数据行
--------

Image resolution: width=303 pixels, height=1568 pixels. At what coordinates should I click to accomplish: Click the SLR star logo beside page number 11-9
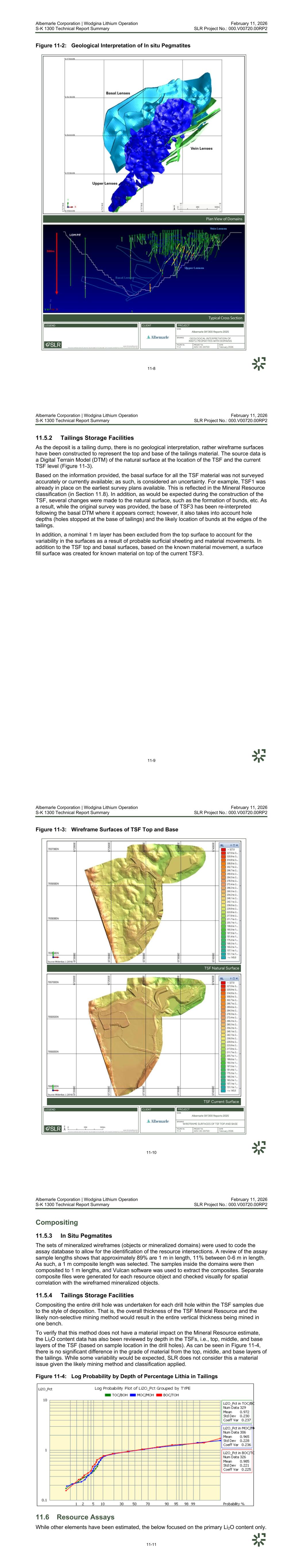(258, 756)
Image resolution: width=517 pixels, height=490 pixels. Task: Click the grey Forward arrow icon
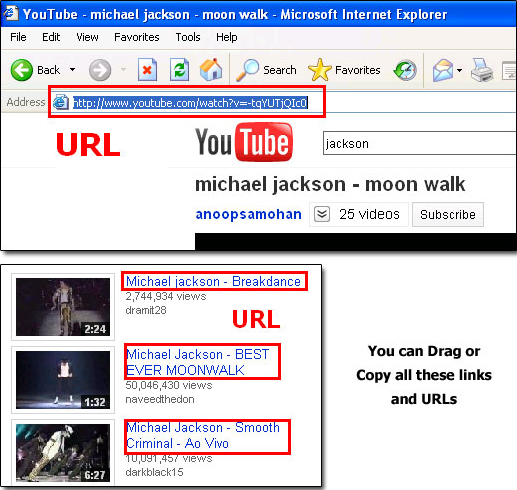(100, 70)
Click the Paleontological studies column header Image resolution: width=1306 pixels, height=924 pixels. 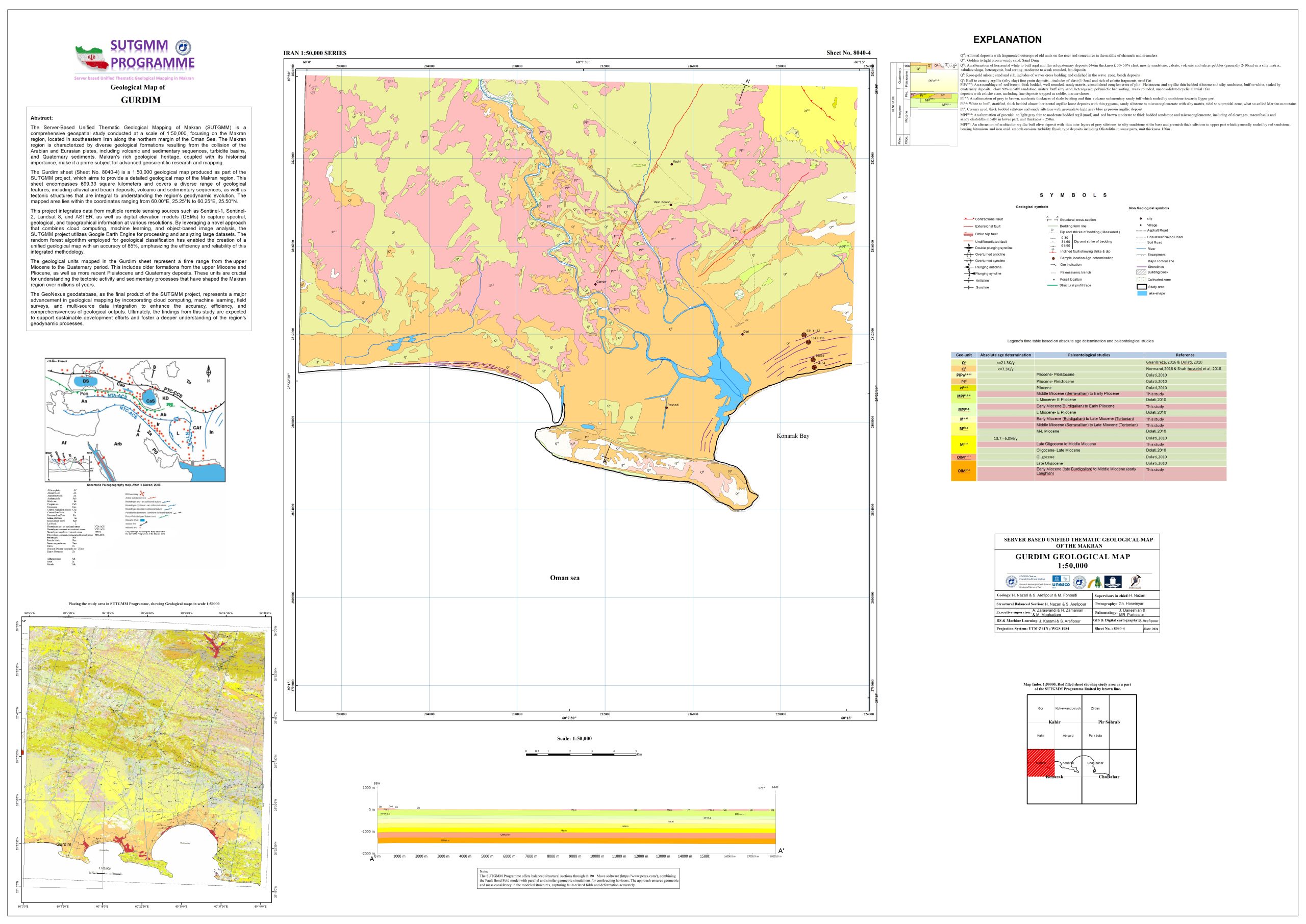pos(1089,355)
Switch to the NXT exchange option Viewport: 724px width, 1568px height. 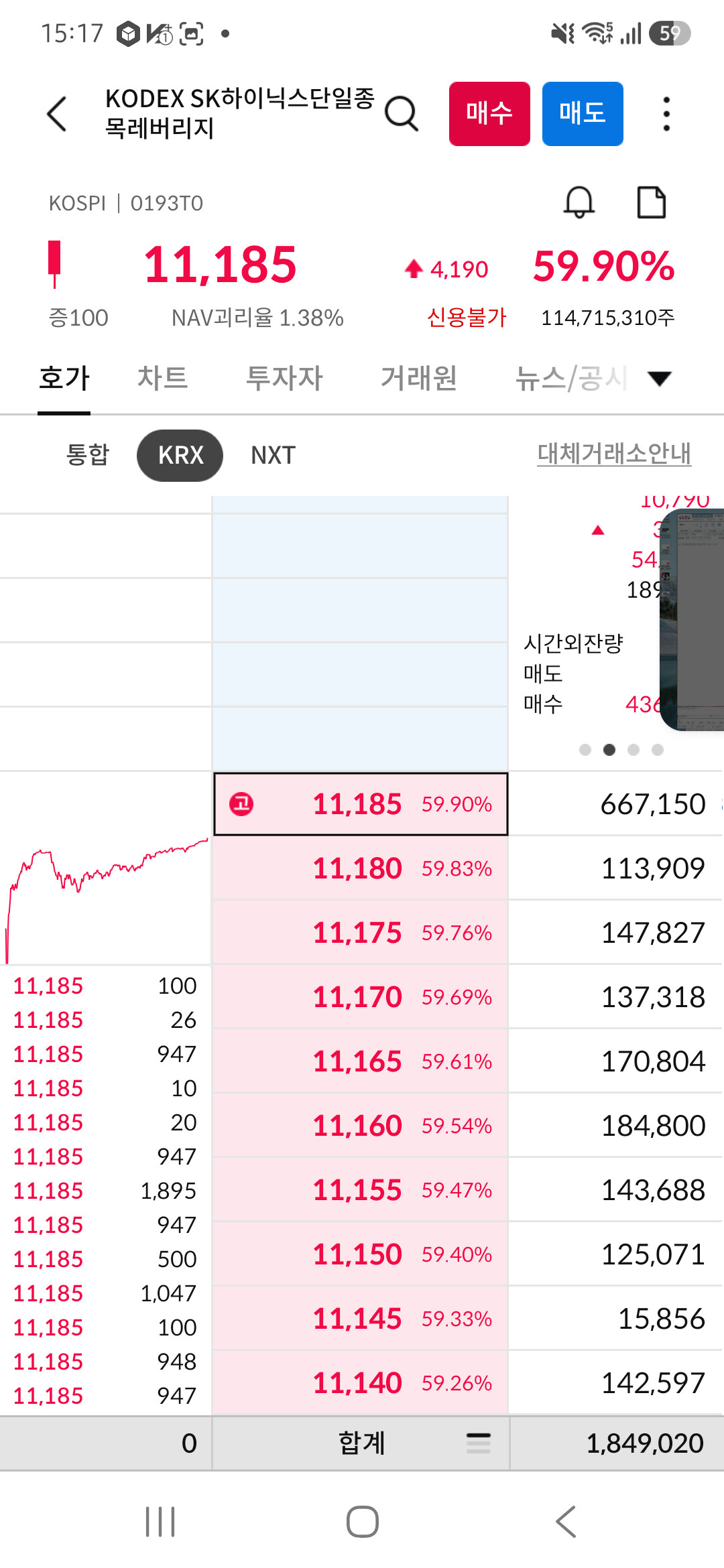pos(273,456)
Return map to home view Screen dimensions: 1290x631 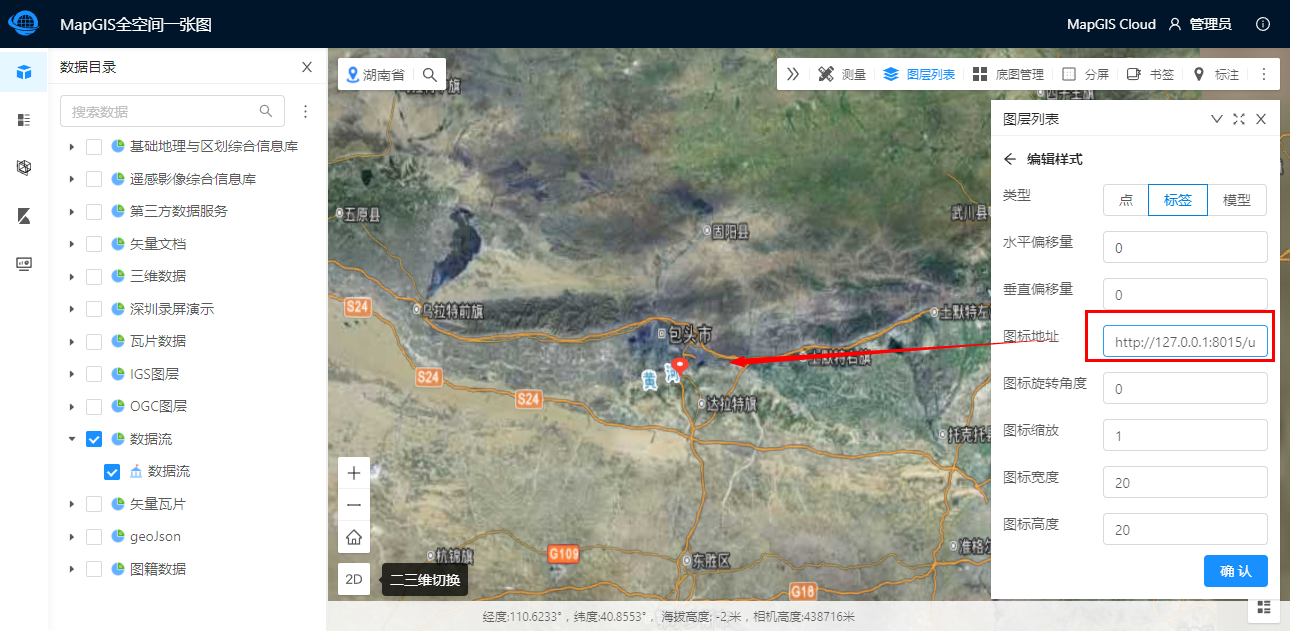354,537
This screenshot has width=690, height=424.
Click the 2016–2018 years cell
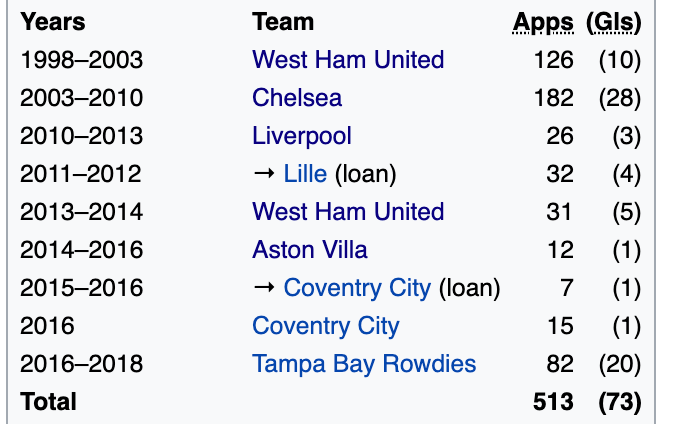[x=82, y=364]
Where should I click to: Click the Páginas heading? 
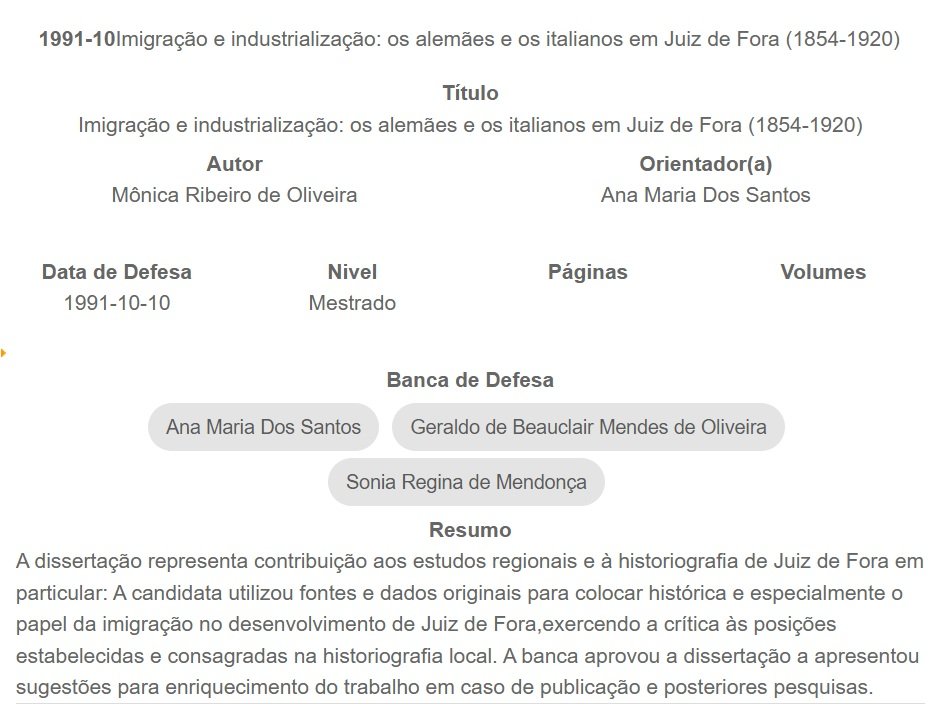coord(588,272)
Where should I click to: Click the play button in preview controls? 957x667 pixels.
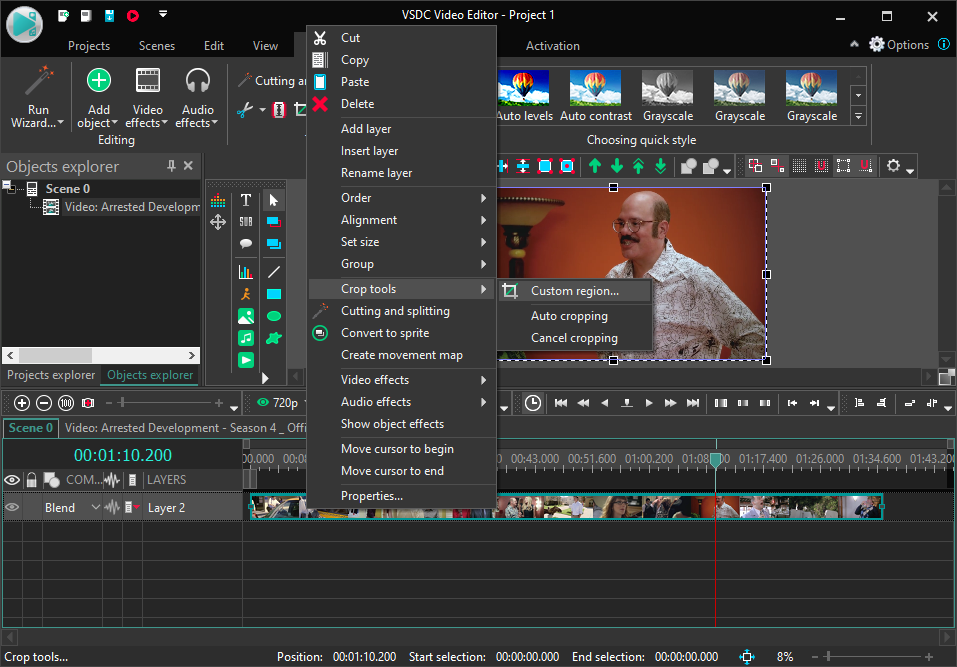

--------

练习任务
请从含有“This screenshot has width=690, height=424.”的那一行开始，一直到所有数据行结束为止，原样重新写出这些行，首尾两行都包括在内。答案中不要写入图片。

本题答案
This screenshot has width=690, height=424.
Click the 2016–2018 years cell
[x=82, y=364]
Where should I click to: Click the Páginas heading? 
coord(588,272)
Where should I click to: Click the play button in preview controls? 957x667 pixels.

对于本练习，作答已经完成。